Aim of the task: Drop every picture and copy exactly the lines from the one with "Image resolution: width=1568" through the last line of the listing below.

Input for this task:
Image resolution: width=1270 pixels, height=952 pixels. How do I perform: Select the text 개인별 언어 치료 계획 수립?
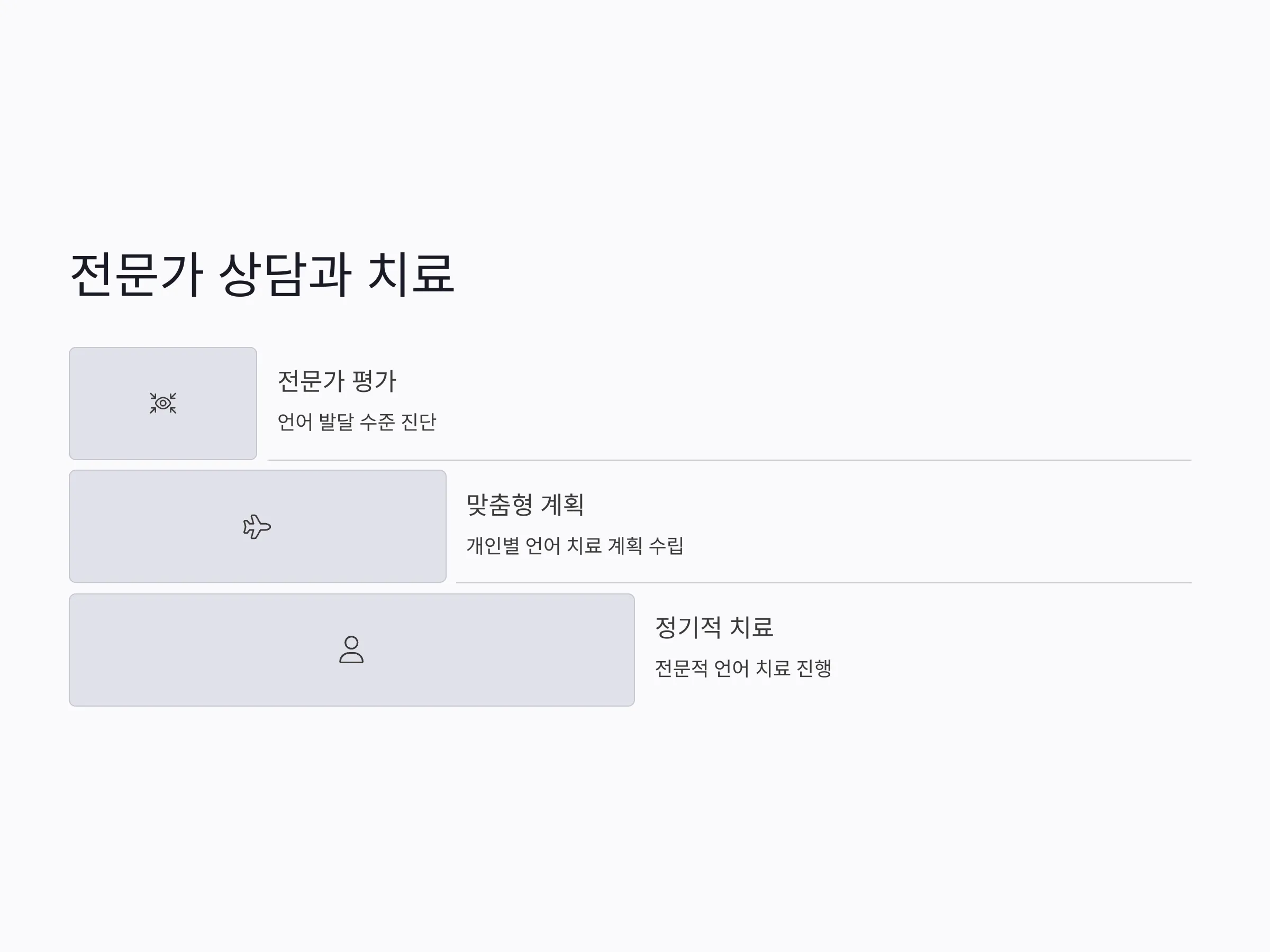[575, 545]
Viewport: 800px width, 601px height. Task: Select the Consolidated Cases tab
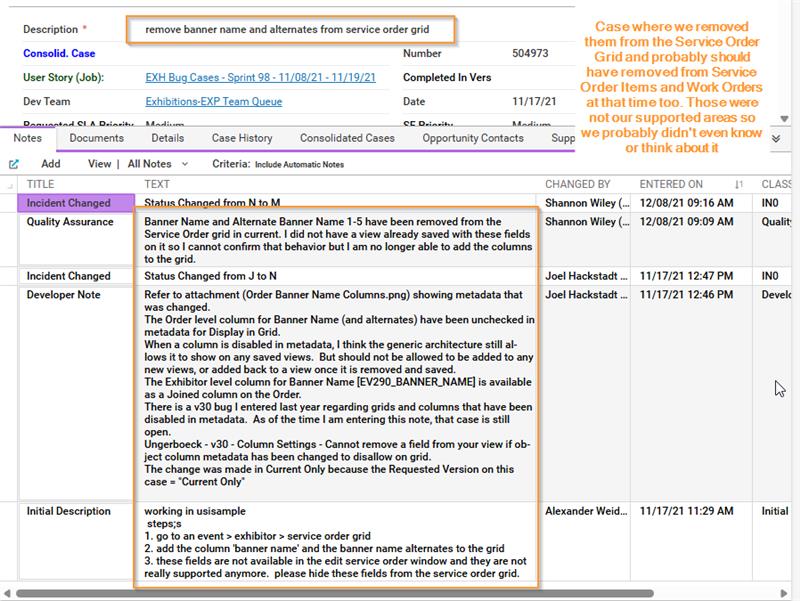tap(347, 138)
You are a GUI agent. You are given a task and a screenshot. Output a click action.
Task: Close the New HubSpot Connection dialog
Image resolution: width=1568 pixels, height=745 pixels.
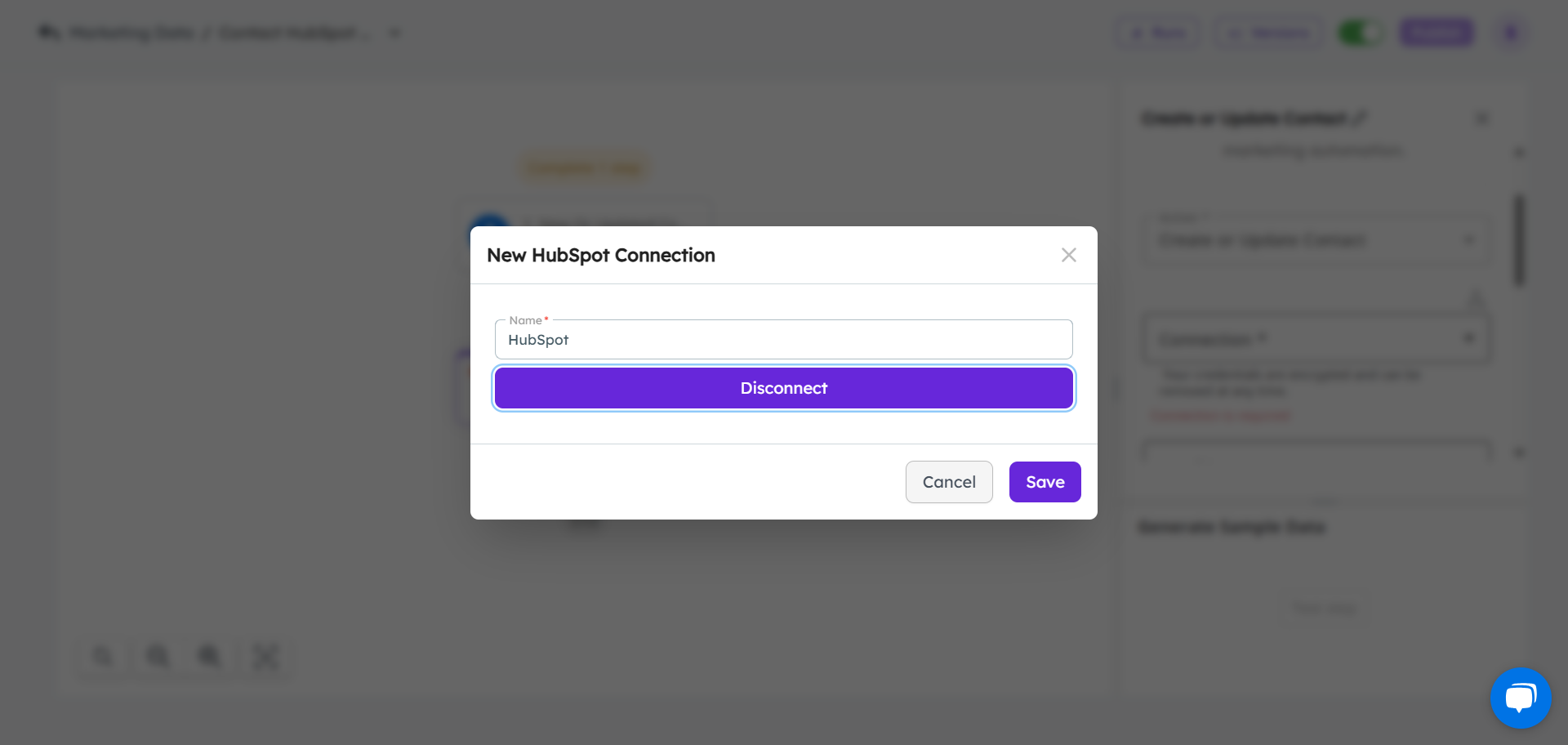coord(1068,255)
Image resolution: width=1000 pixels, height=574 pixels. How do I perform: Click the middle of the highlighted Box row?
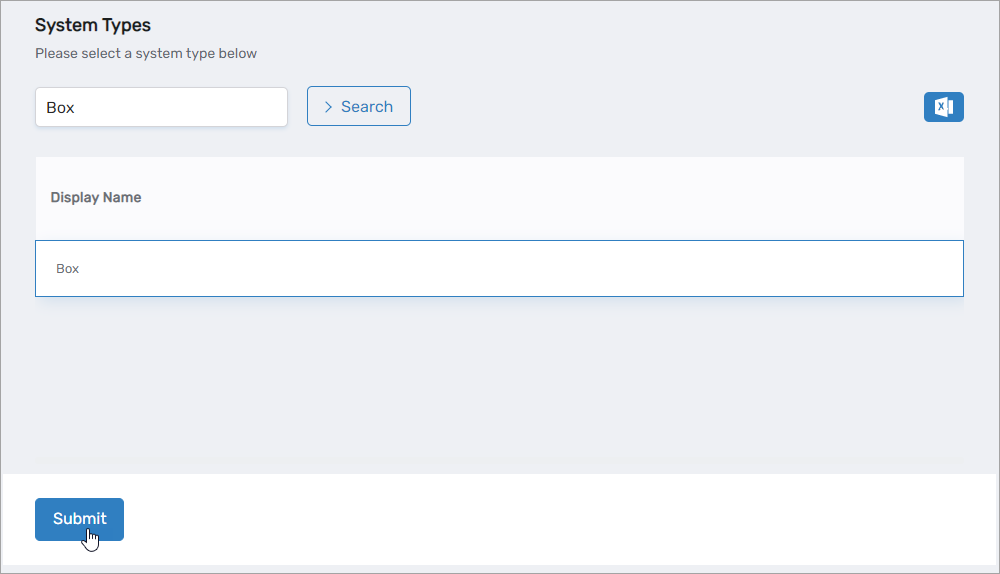[500, 268]
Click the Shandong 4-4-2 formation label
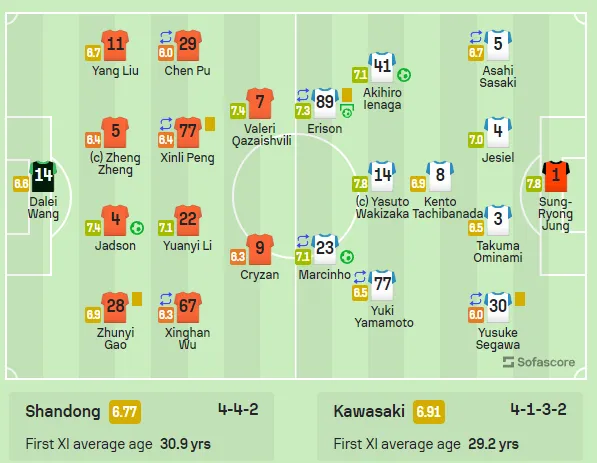Image resolution: width=597 pixels, height=463 pixels. tap(238, 410)
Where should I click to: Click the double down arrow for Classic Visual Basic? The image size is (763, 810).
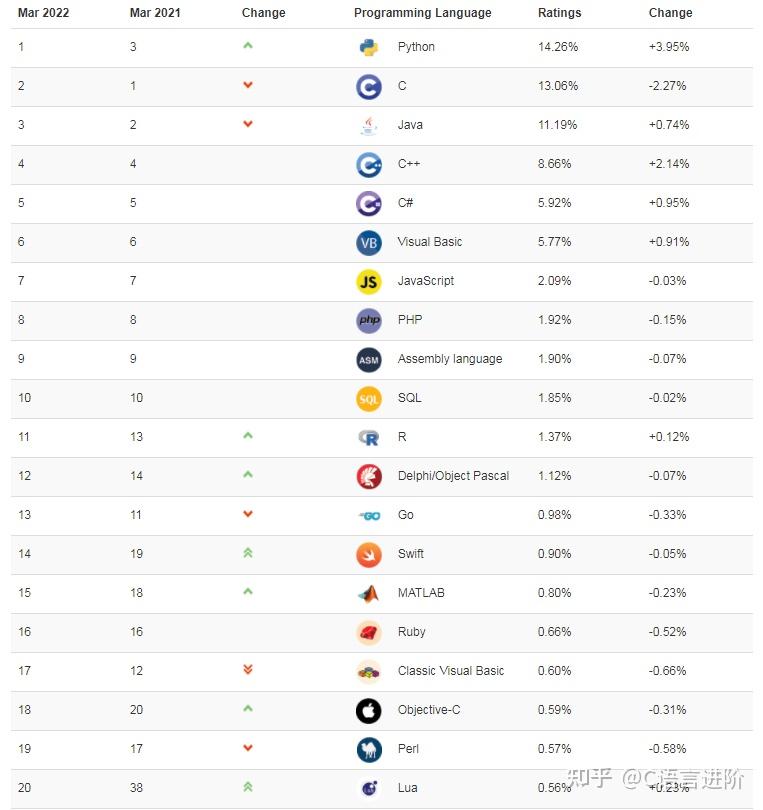click(x=248, y=670)
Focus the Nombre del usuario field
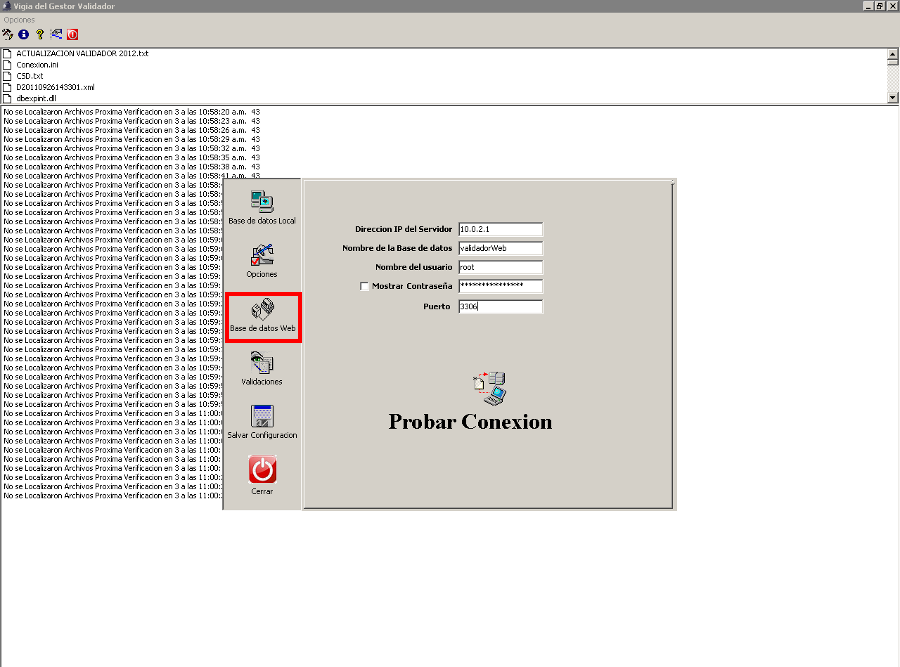This screenshot has height=667, width=900. point(500,267)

Answer box:
Image resolution: width=1568 pixels, height=745 pixels.
coord(1068,255)
Image resolution: width=1000 pixels, height=574 pixels. How do I perform: Click the middle of the highlighted Box row?
[500, 268]
Click the Shandong 4-4-2 formation label
Image resolution: width=597 pixels, height=463 pixels. tap(238, 410)
Where should I click to: Click the double down arrow for Classic Visual Basic? The image size is (763, 810).
click(x=248, y=670)
Focus the Nombre del usuario field
This screenshot has height=667, width=900. point(500,267)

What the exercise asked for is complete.